INFORMATION SUPPLIED
========================
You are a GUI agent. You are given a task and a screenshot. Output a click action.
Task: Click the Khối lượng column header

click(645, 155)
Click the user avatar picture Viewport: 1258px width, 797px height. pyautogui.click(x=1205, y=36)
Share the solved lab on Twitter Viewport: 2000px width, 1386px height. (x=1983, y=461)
========================
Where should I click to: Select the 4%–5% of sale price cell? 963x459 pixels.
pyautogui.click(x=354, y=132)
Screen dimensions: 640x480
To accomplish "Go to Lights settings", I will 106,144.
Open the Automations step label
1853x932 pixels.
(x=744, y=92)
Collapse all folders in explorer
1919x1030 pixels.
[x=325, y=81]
========================
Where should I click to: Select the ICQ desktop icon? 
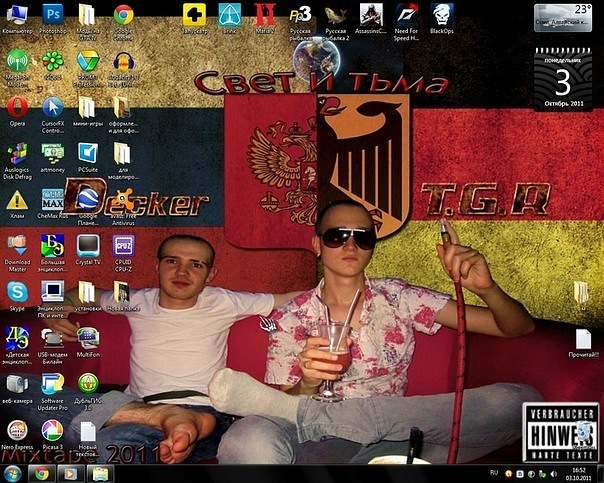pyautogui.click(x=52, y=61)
========================
YOUR INSTRUCTIONS
Scan the entries above for the line containing "You are a GUI", and copy it and all lines after it exactly, down to and including the line containing "Share the solved".

SOLUTION TO THE EXERCISE
You are a GUI agent. You are given a task and a screenshot. Output a click action.
Task: Click the Khối lượng column header

click(645, 155)
Click the user avatar picture Viewport: 1258px width, 797px height. pyautogui.click(x=1205, y=36)
Share the solved lab on Twitter Viewport: 2000px width, 1386px height. (x=1983, y=461)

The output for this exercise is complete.